Sharder

Live

Calculate optimal hardware configurations for running large language models locally.

Visit Site

About this project

Sharder.ai helps you figure out what hardware you need to run large language models locally. Input a model's parameters and your available GPUs, and the calculator shows how the workload distributes across your cluster — memory requirements, tensor parallelism options, and estimated performance.

Running AI locally means understanding the relationship between model size, quantization, VRAM, and parallelization strategies. These calculations are straightforward but tedious. Sharder handles the math so you can focus on choosing the right configuration.

The tool grew from my own experiments with local LLM deployment. Every time I evaluated a new model or GPU configuration, I found myself running the same calculations.
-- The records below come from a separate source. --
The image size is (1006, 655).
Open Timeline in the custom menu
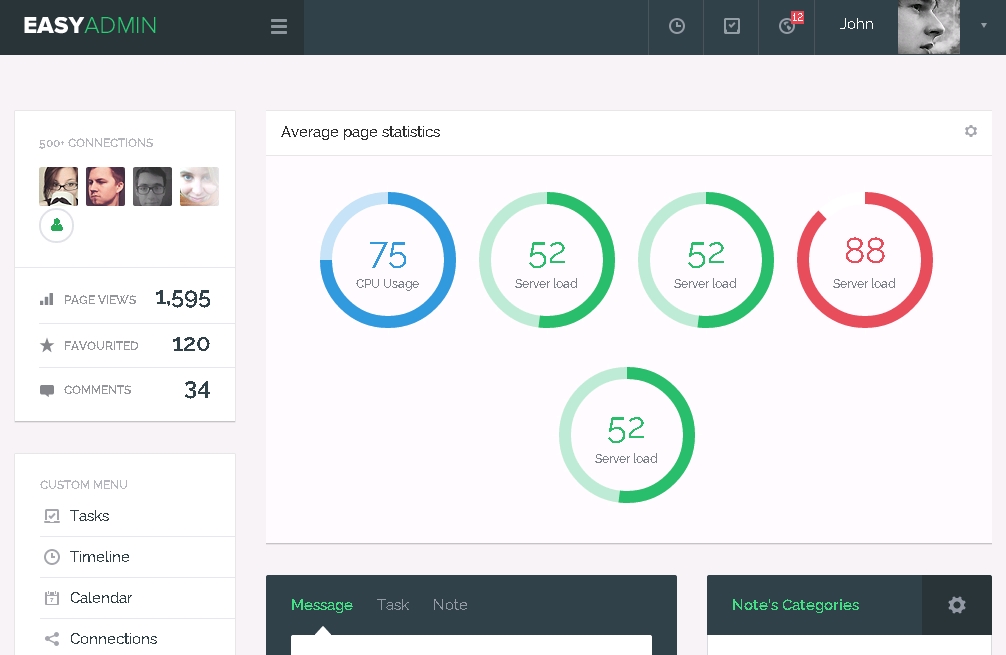coord(99,557)
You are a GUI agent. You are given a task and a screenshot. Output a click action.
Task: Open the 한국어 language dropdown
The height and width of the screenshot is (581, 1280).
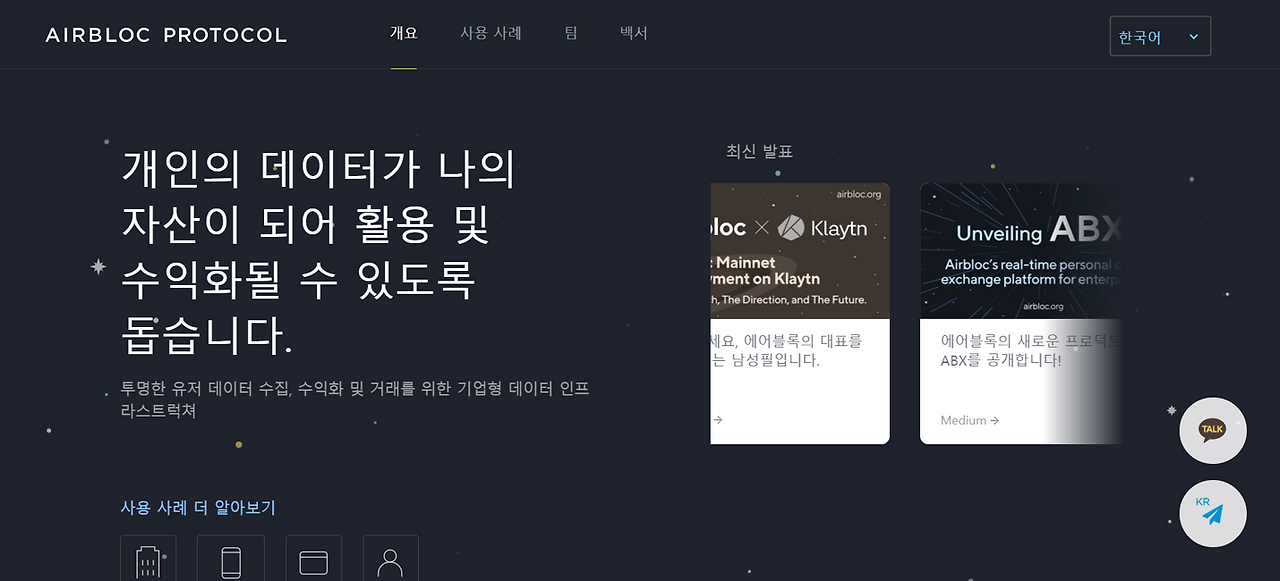point(1160,37)
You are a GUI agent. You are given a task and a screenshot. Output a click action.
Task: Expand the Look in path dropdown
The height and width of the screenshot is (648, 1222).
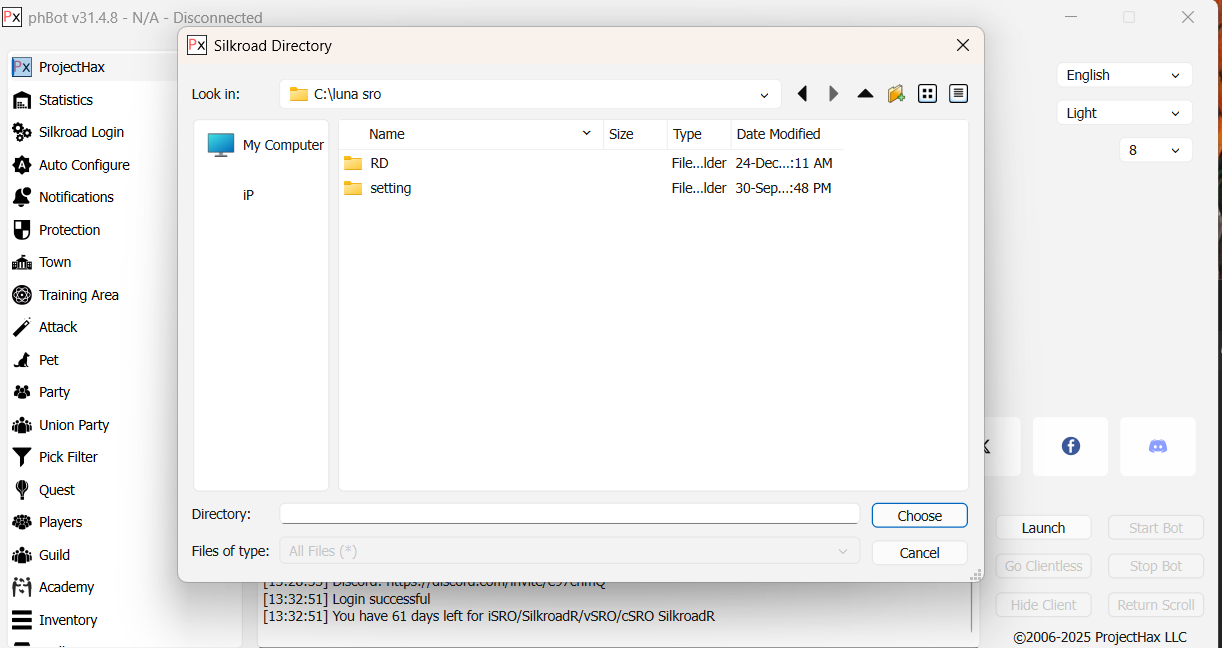[765, 95]
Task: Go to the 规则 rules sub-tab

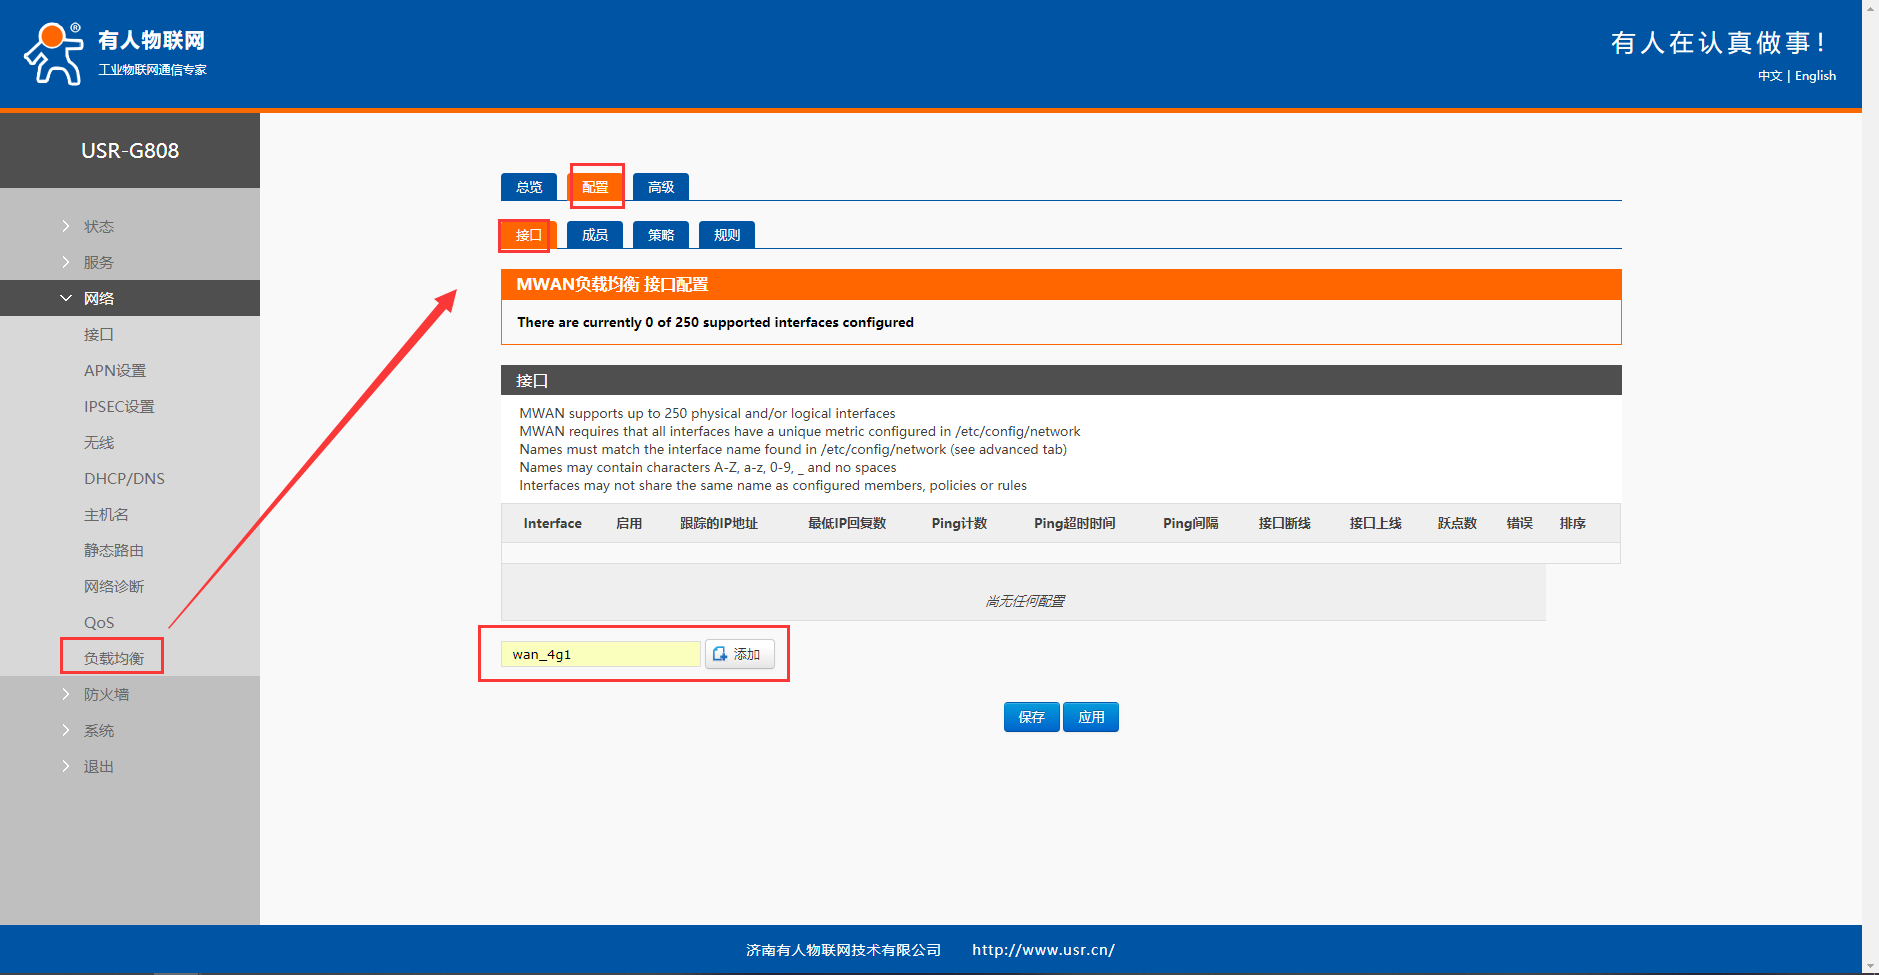Action: (x=727, y=235)
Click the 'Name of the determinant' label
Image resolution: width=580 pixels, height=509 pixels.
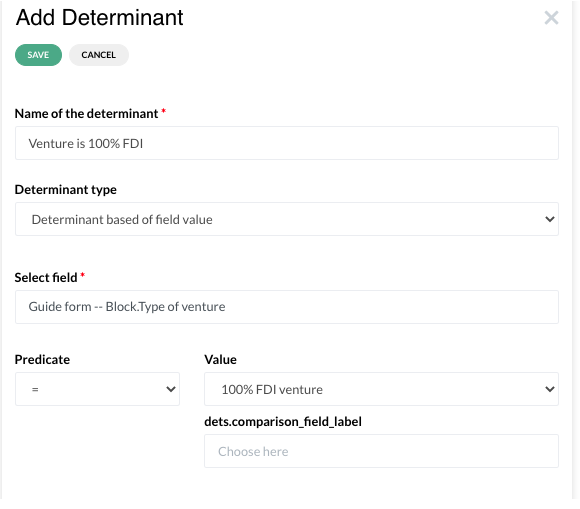point(87,114)
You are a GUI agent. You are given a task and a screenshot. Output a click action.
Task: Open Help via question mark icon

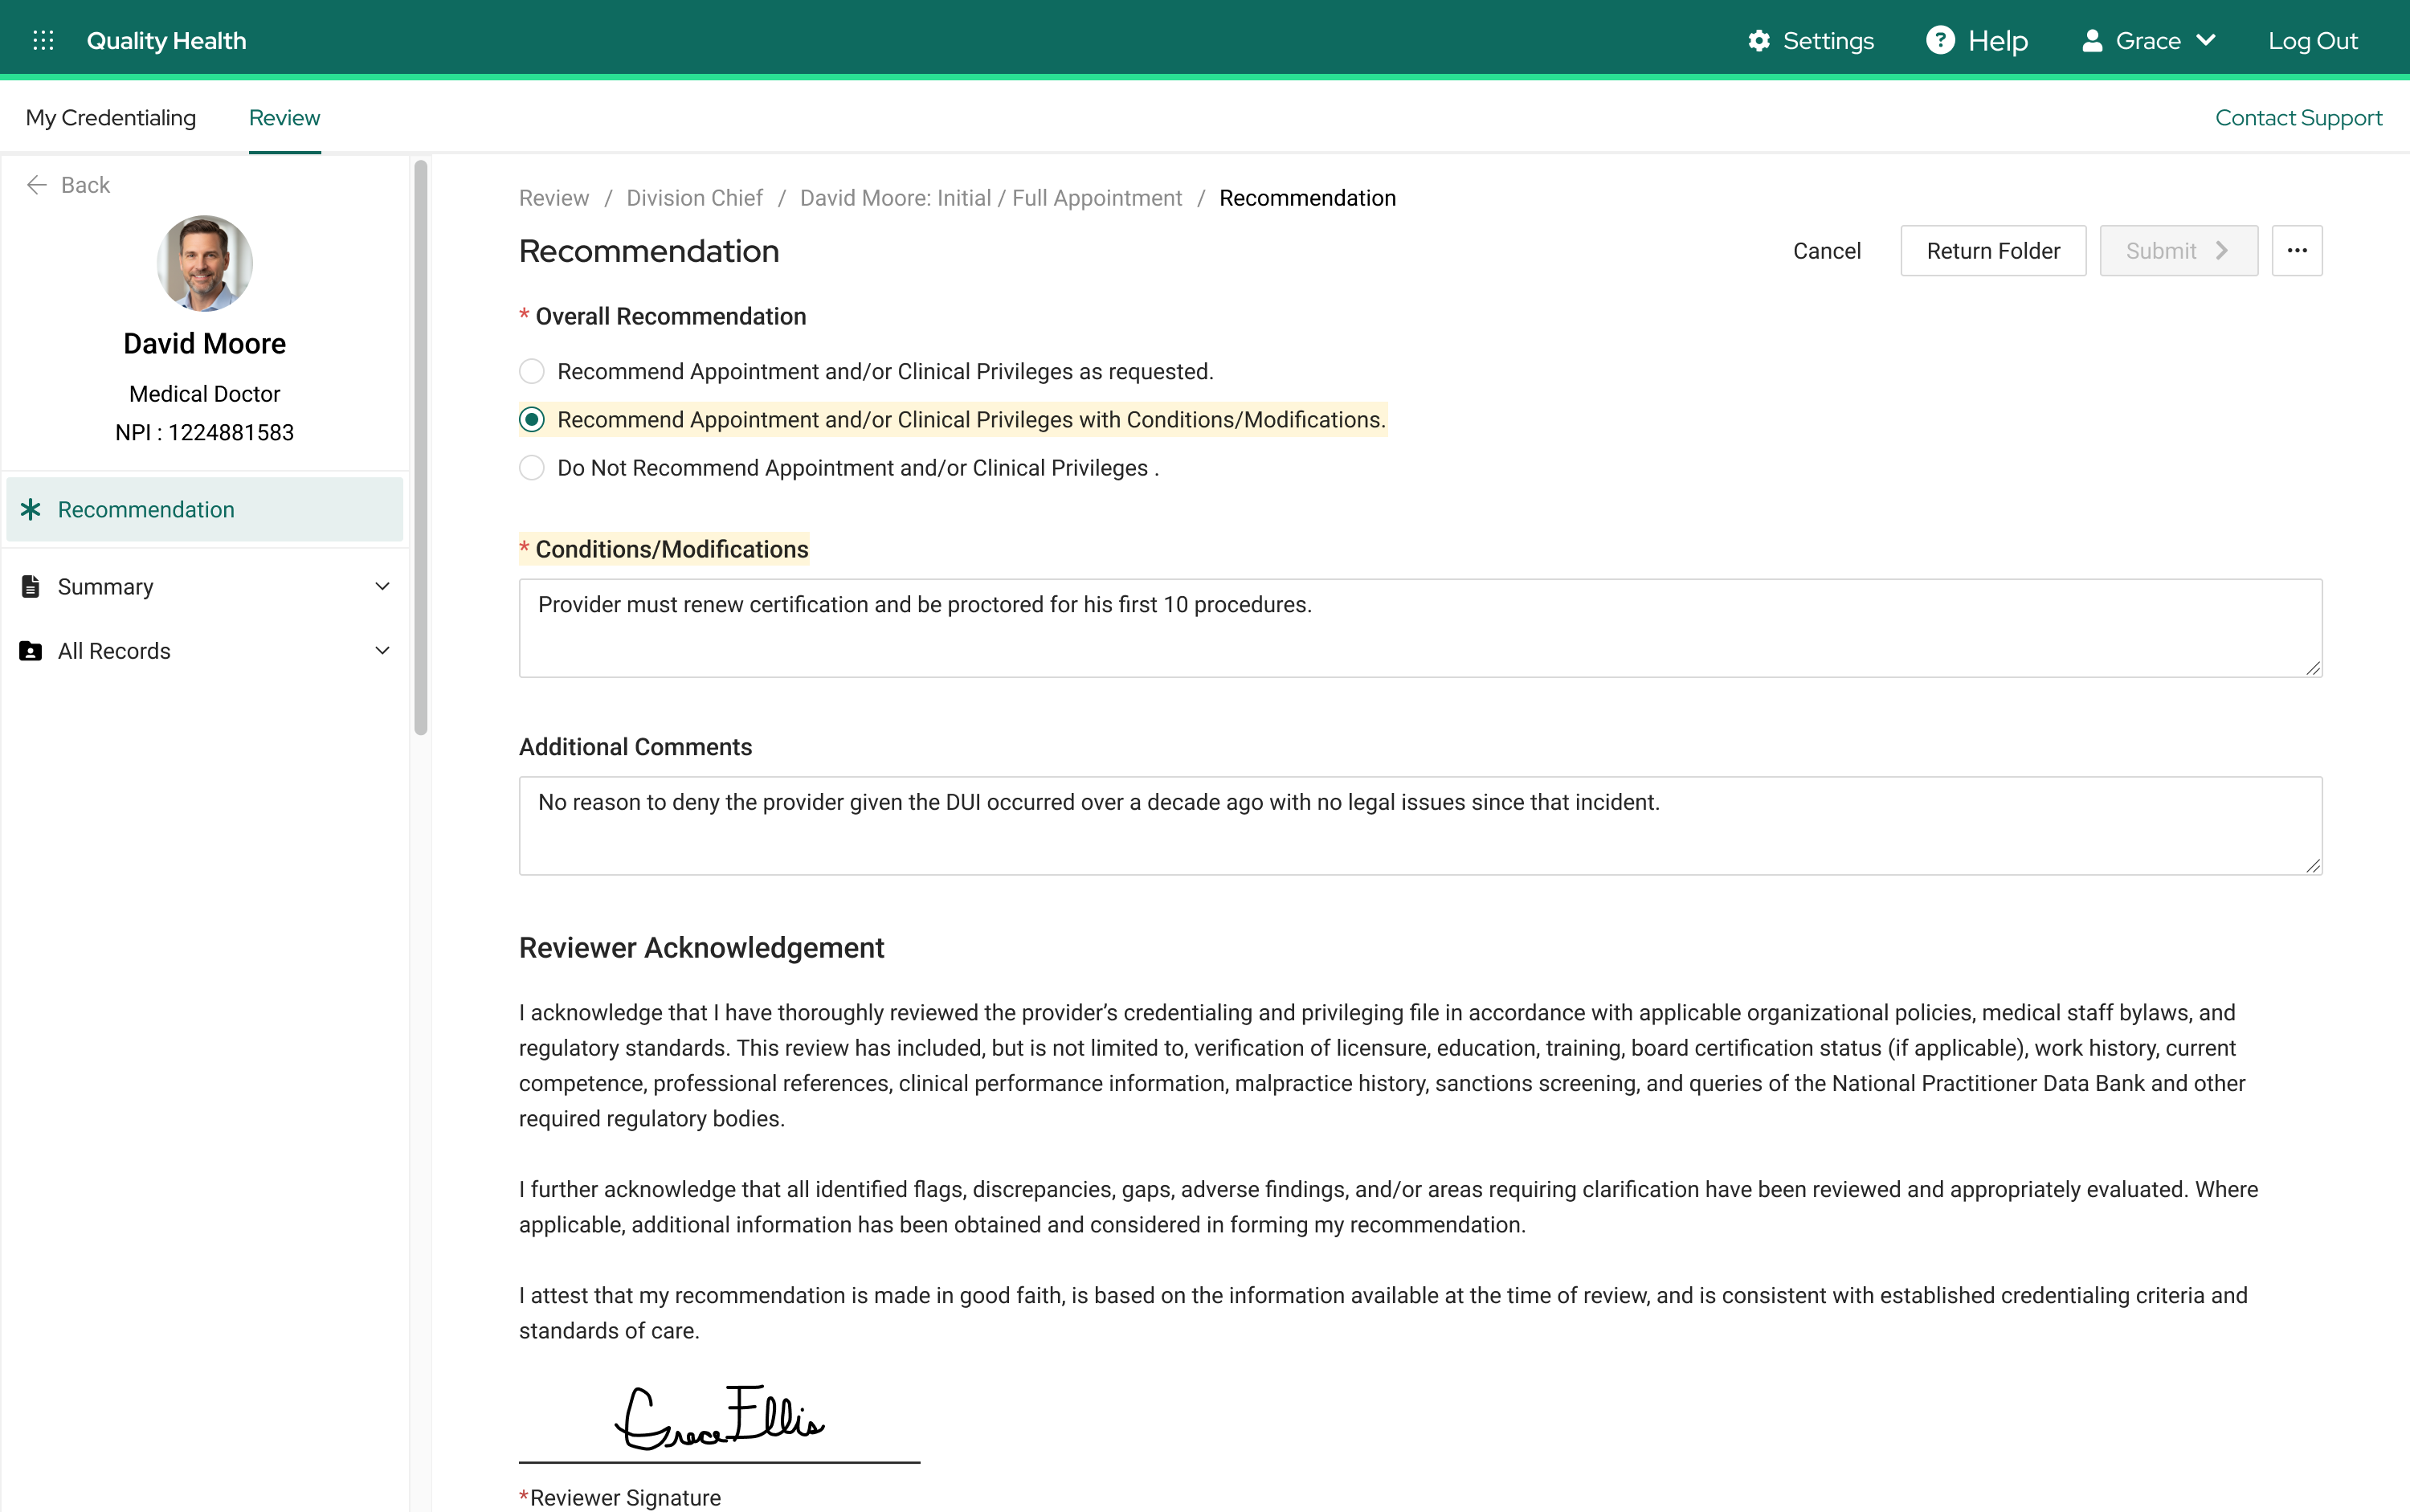[x=1940, y=40]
Sharder automates that process.

Features

Model parameter input with common presets (7B, 13B, 70B, etc.)
GPU configuration with VRAM and memory bandwidth specs
Quantization options: FP16, INT8, INT4, GPTQ, GGML variants
Tensor parallelism and pipeline parallelism calculations
Memory breakdown: weights, KV cache, activation memory
Estimated tokens per second based on memory bandwidth
Support for multi-GPU and multi-node configurations

The Math Behind It

Running a 70B parameter model requires roughly 140GB in FP16 — far more than any single consumer GPU. But quantize to INT4 and you're down to 35GB, splittable across multiple cards. Sharder visualizes these tradeoffs.

The calculator factors in more than just weight storage. KV cache grows with context length. Activation memory scales with batch size. Understanding the full picture prevents out-of-memory surprises during inference.

Who It's For

Sharder serves anyone building local AI infrastructure: hobbyists deciding which GPUs to buy, researchers planning cluster configurations, developers estimating deployment costs. The tool answers the question "can I run this model on my hardware?" before you commit resources.

Minimal by Design

The interface stays focused on the core calculation. No accounts, no saved configurations, no complexity. Enter your numbers, get your answers, plan your build. The simplicity matches the single-purpose nature of the tool.